Sell your company to potential employees

Potential employees need to know why your company is a great place to work. Don't simply list position requirements on a job posting. Instead, describe your company's culture. Describe why a potential job seeker will find meaningful employment with your firm while becoming part of an engaged and mission-driven team. Conduct an objective assessment of how your company is described on websites such as Firsthand, Glassdoor and LinkedIn. It is important to update and refine how your company appears to applicants.

Talk about career paths with potential hires

When writing job descriptions and spreading awareness of career opportunities, companies must articulate the potential for career advancement. Candidates are more engaged when they see their career path provides room for growth and consistent improvement.

Make recruiting a priority

Even when companies are not searching for new employees, hiring managers should always keep an eye out for new recruits. This should be an ongoing process for companies looking to attract prospective candidates.

Raise awareness of the manufacturing industry

The major talent gap in the industry exists because most college students and young professionals are unaware of attractive career paths in manufacturing. Many college graduates don't realize the opportunities that exist and what today's manufacturing jobs pay.

To overcome the shortage of qualified workers, companies should promote manufacturing career opportunities throughout their community. Manufacturing Day, the first Friday in October, is a great way to showcase the reality of modern manufacturing careers by opening doors to students, parents, teachers and community leaders – to give a glimpse at what today's manufacturing really looks like and inspire the next generation of skilled workers.

Create a Competitive Advantage Through Diversity, Equity and Inclusion

Diversity is a key ingredient for better decision making. Homogenous groups may be susceptible to groupthink, while diverse teams draw from a greater variety of perspectives. Diverse teams likely consider information more thoroughly and accurately. Research also shows that diverse teams:

  • Solve problems faster
  • Produce more and higher-quality intellectual property such as patents
  • Manage group conflict better
  • Maximize creativity among team members

Let's look at strategies for how to expand your workforce pipeline and break down barriers to reach underserved and underused talent pools.

Rethink Why You Exclude Certain Groups From Consideration

It's natural to hire people you think will be a good fit based on procedures, environments and cultural norms. Unfortunately, this often ends up excluding good people. For example, do you eliminate prospects who rely on public transportation or have child care needs? Do you require new hires to be fluent in English? If they can be trained to do the job, should it matter? Do you exclude applicants who were previously incarcerated? Many people turn their lives around and become contributors to society when given the chance.

Sometimes companies abide by outdated policies or rules that have unintended consequences. For example, some manufacturers check applicants’ credit to reduce the risk of theft. However, job seekers may think their poor credit disqualifies them for the job – so they don't even apply.
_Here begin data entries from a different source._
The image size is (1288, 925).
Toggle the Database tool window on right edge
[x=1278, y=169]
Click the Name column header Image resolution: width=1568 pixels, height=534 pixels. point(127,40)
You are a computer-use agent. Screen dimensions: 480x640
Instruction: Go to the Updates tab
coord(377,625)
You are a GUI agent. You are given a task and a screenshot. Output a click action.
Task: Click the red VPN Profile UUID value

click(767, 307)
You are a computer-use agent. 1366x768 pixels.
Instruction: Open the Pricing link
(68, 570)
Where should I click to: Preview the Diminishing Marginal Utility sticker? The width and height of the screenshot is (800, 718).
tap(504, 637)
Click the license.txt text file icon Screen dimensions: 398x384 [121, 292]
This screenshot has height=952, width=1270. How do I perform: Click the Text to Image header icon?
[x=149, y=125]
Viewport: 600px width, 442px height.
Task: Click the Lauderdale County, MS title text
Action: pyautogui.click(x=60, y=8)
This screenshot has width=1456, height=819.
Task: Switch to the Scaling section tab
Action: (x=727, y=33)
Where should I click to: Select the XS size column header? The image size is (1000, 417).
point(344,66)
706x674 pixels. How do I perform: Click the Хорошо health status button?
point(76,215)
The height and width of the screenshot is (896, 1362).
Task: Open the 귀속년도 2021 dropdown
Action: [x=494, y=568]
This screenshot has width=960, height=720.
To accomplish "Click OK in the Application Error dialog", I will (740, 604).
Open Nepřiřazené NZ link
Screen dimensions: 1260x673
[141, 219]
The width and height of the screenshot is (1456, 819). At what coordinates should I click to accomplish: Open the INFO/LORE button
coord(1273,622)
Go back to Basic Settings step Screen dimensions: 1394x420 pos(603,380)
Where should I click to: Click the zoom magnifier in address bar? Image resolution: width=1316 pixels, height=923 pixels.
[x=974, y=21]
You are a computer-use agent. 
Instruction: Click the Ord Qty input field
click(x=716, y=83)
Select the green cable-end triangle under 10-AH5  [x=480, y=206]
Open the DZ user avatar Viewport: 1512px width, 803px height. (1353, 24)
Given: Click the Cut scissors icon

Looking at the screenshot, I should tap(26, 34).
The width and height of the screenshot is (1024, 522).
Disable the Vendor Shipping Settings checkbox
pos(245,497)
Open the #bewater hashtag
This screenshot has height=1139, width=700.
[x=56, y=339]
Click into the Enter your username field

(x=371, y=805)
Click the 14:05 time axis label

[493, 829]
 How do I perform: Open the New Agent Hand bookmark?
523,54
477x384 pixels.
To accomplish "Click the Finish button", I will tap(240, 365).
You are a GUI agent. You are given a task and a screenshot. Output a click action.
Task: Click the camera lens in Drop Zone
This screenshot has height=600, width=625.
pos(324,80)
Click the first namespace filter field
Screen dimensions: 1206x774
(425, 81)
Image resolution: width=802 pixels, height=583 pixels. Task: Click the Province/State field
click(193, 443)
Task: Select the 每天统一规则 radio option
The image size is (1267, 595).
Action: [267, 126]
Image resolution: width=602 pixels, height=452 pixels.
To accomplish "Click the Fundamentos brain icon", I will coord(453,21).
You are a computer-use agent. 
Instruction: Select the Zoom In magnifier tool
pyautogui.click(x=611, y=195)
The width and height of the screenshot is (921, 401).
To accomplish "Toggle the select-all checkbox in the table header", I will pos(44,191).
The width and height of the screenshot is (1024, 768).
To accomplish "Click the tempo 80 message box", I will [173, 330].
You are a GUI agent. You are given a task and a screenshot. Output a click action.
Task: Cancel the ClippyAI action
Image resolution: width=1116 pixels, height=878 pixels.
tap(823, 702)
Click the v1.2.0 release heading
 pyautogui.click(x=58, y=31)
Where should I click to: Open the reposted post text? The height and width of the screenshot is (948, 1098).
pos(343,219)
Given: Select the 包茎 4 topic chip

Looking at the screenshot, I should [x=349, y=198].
Rethink What Makes For a Good Fit Through the Lens of Inclusion and Access

Rethinking "good fit" through the lens of inclusion and access will expand your potential employee pipeline. It opens up more places for you to look for employees.

Remember the other side of the coin – a good fit is also important to prospective employees. If they don't see people like themselves, will they be comfortable sharing their ideas or concerns? If management lacks diversity, will they see a viable career path?

Rethink the Rules About Qualifications

Two of the most common required qualifications in job posts are a college degree and professional experience related to the position. This is a prime example of how the old rules of employment have limited prospect pools.

Earning a college degree requires a large investment of time and money that many people can't afford. Education requirements eliminate many potential workers, especially from underserved communities.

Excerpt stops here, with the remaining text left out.